Keeping accurate and detailed accounting for the purpose of financial statements is an important step to having a successful business. Without proper accounting you will not properly know your sales, expenses, be able to pay taxes, get loans, or sell the business. In a business, an accounting cycle is usually defined as a various step process in which raw data is converted into financial statements that tell you the input and output of money from your business. Financial statements include balance sheets, income statements, and cash flow statements. These sorts of statements give potential investors, buyers, and you as an owner a clear picture of the performance of your business.
To go more in-depth, a balance sheet tells you about your business assets, liabilities, and equities. On the other hand, an income statement shows how profitable the business was during a certain period. It shows revenues, expenses, and profits. Finally, a cash flow statement usually shows how much cash enters and leaves the business during a time period. Having defined these important terms, the following paragraphs will help give readers a picture of the fundamental steps for the accounting cycle are.
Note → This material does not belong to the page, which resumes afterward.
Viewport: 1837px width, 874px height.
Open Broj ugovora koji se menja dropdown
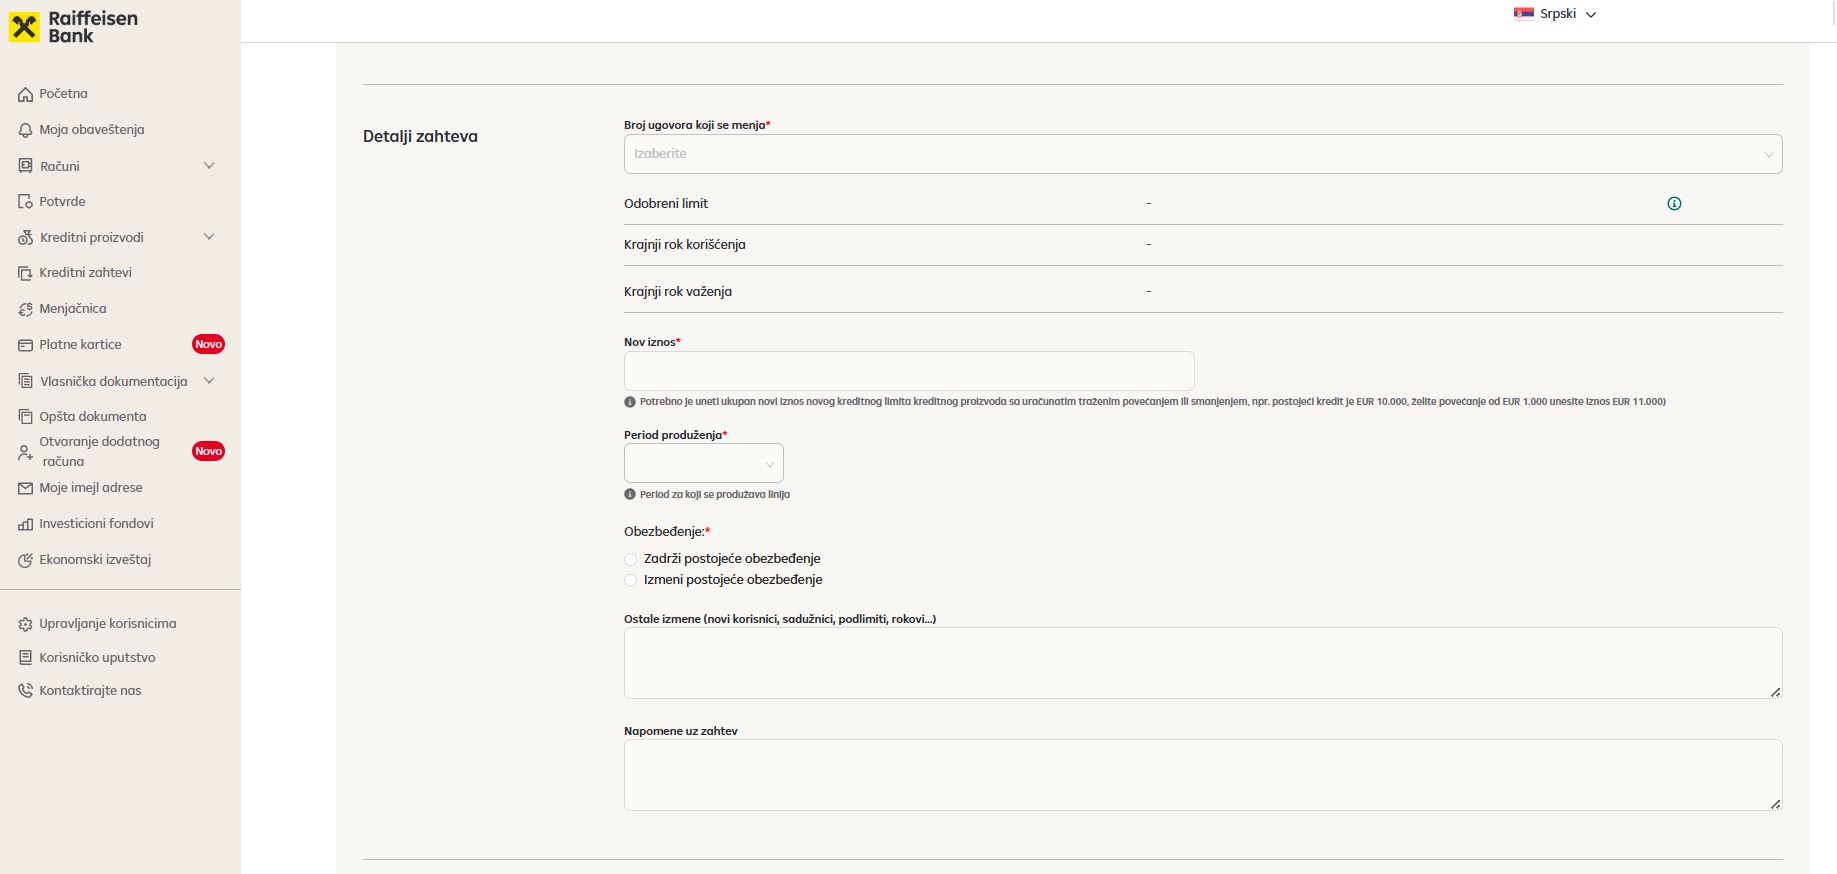point(1203,154)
Step 1: Record Transactions and Analyze Them
The first major and most important step in the accounting cycle is to record all records that occur in your business. This would include keeping proper receipts, invoices, and statements of all your business transactions within a certain time period. It is important to understand that being good at gathering the raw data will make the accounting cycle easier to complete and it will also show a better indication of how your business is doing. Being disciplined to record all transactions as soon as they occur is probably the best advice towards successfully completing Step 1 of the accounting cycle.
Step 2: Transfer Raw Data Into A General Ledger
The next step in the accounting process is to take all the raw data previously kept from Step 1 and organize them through properly recording them on an accounting ledger. A general ledger is a sheet that summarizes all the financials of your business chronologically. Before computers, the general ledger was a large book where the financial data was recorded by hand, nowadays, this is done on a computer oftentimes by using a software that offers a lot of solutions, such as, properly recognizing and categorizing all transactions efficiently, according to various experts. A ledger should include the date, category, transaction description, and the amount for that transaction. Common ledgers include accounts receivable, where all the money that is owed to a business is recorded and is considered an asset. Accounts payable which records all the money that a business owes (i.e. expenses). Inventory ledgers include the sales or purchases that affect your business in terms of physical goods.
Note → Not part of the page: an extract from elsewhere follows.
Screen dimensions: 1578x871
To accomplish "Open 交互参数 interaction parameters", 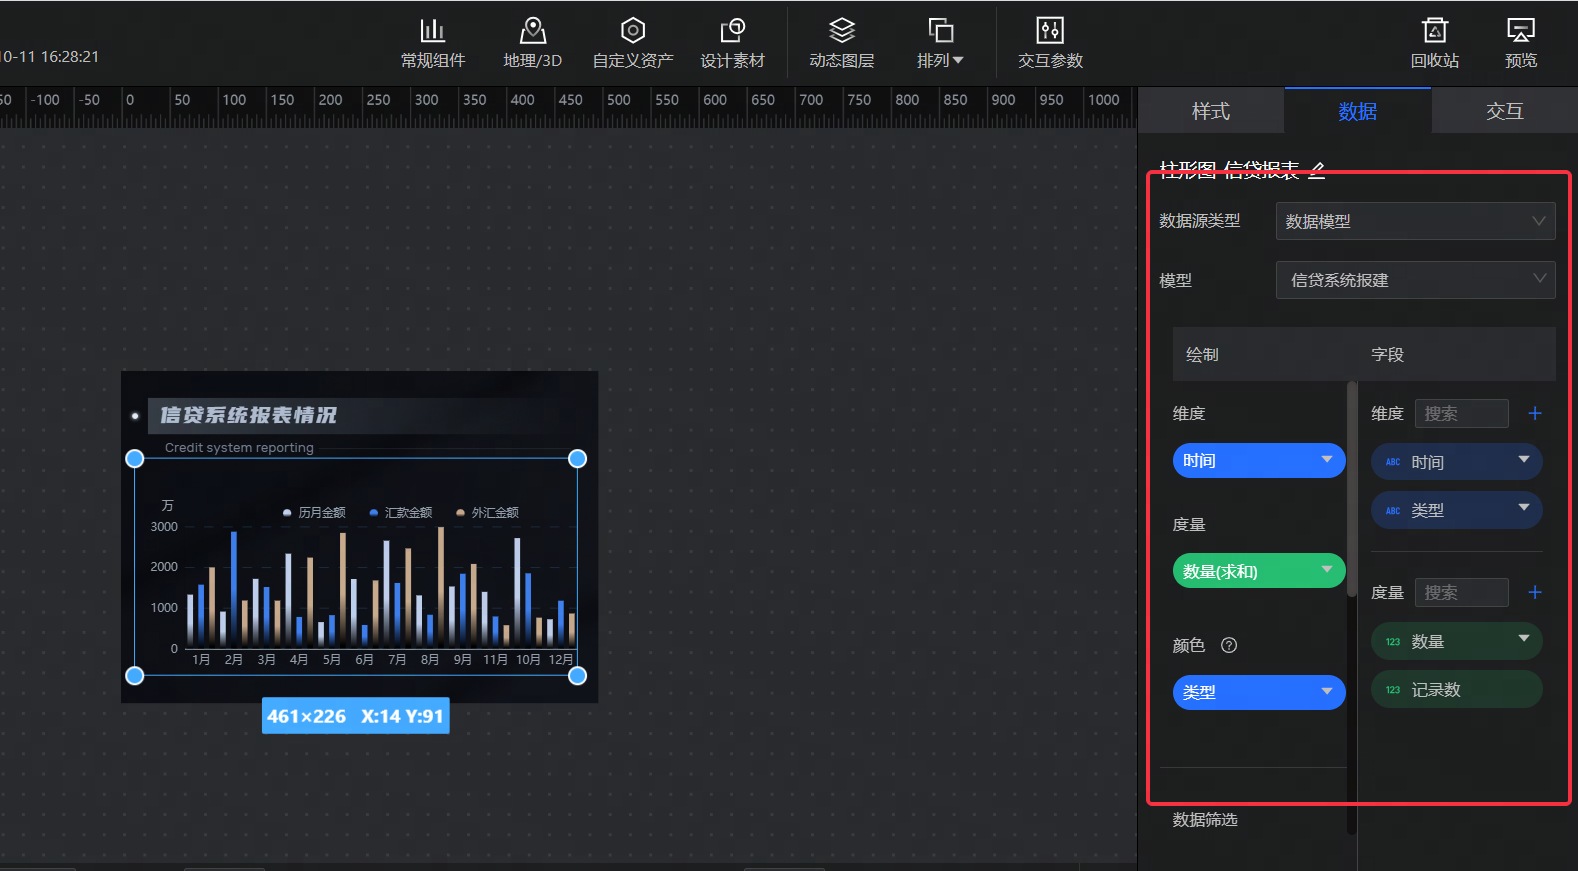I will (x=1049, y=31).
Step 3: Prepare Preliminary Trial Balance
After recording all transactions into a ledger and properly categorizing them, the next step would be to prepare an unadjusted trial balance at the end of the accounting timeline. This means a business would need to further organize their ledger by totaling up all their debits and credits and in turn calculate a total balance for their account. A trial balance provides the date, detail, debits, and credits. The date is usually the end of the accounting cycle. Details would include cash, accounts receivable, accounts payable, supplies, revenue, expenses, total capital, and withdrawals made during that particular period.
Step 4: Adjust Entries At The End of the Fiscal Period
The unadjusted trial balance needs to be fixed at the end of the period. To adjust means to make sure that the financial statements only contain information that is applicable within that particular fiscal period. Usually, the four main adjustments are deferrals, accruals, taxes, and missing transactions. Deferrals are usually the money that is spent before seeing any revenue. Deferrals would include things like an advanced payment from a customer before you delivered the goods or buying assets beforehand that will serve a future use. Thus, deferrals remove any transactions that should not belong in the financial statement for that particular period. Accruals have to do with transactional revenues in which you have not recorded at the time on your ledger. This could include expenses that you have not paid for or bills rendered way after you have provided the services. Thus, accruals ensure that future payments or expenses are taken into account when preparing a financial statement. Tax adjustments aid accounting for depreciation and tax deductions. Missing transactions are added to the adjusted entry, they would include things that you have done during that accounting cycle but forgot to enter.
Step 5: Prepare Final Adjusted Trial Balance
Once all journal entries are adjusted, you create the final trial balance which should take into account all the adjusting entries. The purpose of the adjusted trial balance is to basically prove that all your credits and debits balance out.
Step 6: Prepare Official Financial Statements
Finally, it is time to put all the previous correct information together and develop official financial statements that will tell you how the business money travels, where it is held in, how it got there and the major trends in whether you are having a successful period or not. As previously mentioned, the major financial statements include a balance sheet showing assets, liabilities, and equity. An income statement can also be prepared by using information from expenses, revenues, and the trial balance. Finally, a final round of adjustments is made by an accountant to close out all the company accounts for that particular period. It is also important to reset the system and make it ready for the next fiscal cycle.
The above 6 steps fully described the general accounting cycle which is absolutely necessary to produce financial statements that will help owners to properly analyze trends and figure out where their business should be heading next to achieve success. These financial statements are used to get loans, bring investors, and properly pay business taxes, thus the owners need to ensure they are thorough in executing a proper accounting cycle to produce detailed financial statements.